* Tâche à traiter
Pouvez-vous imprimer tel quel le passage de l'entretien avec Jocelyn Chan Low, ci-dessous, compris entre « Interview: Jocelyn Chan » et « pratiqué la realpolitik. », bornes incluses ?
#### Extrait fourni
‘Un effondrement total du MSM ouvrirait un boulevard pour le PTr

Interview: Jocelyn Chan Low, Historien

… mais il ne faut surtout pas sous-estimer le vieux loup de la politique qu’est SAJ’

« Le MMM et Paul Bérenger ont toujours pratiqué la realpolitik.
A mon avis, Bérenger choisira l’option qui le mènera vers les plus gros dividendes pour le MMM »


Tous les yeux sont braqués sur le jugement des britanniques dans le sillage de l’affaire MedPoint. Bien entendu, ce jugement est fondamental pour l’Etat mauricen : les citoyens ordinaires souhaiteraient que la Justice soit appliquée de manière impartiale à tout Mauricien, peu importe son statut politique, social ou économique. Il y va aussi de la crédibilité du système judiciaire et des Law Lords britanniques. En outre, Jocelyn Chan Low nous donne son avis sur les conséquences possibles du jugement sur les prochaines élections, le comportement général du MSM et la posture de ses alliés éventuels.

Mauritius Times: Il faut attendre qu’un jugement du Privy Council soit rendu dans l’affaire MedPoint. C’est ce que les Law Lords ont indiqué mardi dernier. En attendant, le MSM a sûrement réfléchi à un ‘battle plan’ quelle que soit l’issue de cette bataille juridique. Quelles seraient, selon vous, les options que les Jugnauth pourraient sérieusement envisager dans l’immédiat et en prévision des prochaines législatives?
########
#### Données enregistrées
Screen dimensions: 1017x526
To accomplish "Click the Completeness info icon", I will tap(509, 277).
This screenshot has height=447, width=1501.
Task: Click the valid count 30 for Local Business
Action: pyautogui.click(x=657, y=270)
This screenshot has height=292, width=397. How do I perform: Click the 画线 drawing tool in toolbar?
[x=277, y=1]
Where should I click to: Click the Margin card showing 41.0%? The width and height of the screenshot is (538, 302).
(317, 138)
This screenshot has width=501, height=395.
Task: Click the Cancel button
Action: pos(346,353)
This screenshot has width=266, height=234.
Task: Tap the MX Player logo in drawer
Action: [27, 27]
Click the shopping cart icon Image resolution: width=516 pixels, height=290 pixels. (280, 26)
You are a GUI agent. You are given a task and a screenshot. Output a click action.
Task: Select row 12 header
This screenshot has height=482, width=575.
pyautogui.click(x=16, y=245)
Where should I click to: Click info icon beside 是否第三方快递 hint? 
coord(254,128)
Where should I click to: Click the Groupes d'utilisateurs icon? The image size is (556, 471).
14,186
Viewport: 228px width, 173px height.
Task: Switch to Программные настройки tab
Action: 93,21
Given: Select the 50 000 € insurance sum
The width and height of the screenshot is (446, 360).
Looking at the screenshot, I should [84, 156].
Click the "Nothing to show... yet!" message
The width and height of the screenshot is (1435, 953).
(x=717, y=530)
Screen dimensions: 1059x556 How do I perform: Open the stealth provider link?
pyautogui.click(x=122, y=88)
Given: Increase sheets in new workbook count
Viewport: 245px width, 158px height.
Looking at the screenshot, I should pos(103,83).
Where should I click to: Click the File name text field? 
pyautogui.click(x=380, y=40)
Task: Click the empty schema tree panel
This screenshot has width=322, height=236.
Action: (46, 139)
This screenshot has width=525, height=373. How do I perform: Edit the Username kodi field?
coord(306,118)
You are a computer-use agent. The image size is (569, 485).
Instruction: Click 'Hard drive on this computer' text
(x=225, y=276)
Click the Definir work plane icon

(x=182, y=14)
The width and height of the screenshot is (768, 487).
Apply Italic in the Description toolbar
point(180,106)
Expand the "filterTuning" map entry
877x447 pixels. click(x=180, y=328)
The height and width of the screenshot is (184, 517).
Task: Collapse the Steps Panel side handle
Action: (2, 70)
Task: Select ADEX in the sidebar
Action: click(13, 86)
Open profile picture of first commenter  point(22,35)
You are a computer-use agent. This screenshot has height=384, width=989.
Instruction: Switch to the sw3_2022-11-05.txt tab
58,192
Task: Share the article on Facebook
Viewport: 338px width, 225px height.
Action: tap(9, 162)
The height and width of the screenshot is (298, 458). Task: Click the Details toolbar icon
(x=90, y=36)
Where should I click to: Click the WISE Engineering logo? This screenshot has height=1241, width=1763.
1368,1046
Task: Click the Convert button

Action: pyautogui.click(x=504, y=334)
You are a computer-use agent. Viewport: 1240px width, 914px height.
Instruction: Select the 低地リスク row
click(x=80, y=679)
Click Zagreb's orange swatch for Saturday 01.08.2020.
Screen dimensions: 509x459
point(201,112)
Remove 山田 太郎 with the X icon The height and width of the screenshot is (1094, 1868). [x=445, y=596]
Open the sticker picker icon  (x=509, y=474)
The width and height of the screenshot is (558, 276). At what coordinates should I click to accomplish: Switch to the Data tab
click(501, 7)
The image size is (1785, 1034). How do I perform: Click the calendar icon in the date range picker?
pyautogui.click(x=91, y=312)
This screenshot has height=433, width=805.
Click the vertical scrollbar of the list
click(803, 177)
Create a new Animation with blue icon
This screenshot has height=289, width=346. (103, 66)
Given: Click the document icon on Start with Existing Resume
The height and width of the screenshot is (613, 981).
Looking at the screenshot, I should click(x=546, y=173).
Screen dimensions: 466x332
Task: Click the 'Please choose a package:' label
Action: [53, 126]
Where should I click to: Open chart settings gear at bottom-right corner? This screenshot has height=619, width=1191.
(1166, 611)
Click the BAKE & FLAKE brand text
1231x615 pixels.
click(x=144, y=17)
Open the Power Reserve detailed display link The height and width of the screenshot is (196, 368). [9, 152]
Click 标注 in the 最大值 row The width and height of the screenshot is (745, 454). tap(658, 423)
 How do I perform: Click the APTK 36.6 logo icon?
########
* Réponse finale
Interview: Jocelyn Chan Low, Historien

… mais il ne faut surtout pas sous-estimer le vieux loup de la politique qu’est SAJ’

« Le MMM et Paul Bérenger ont toujours pratiqué la realpolitik.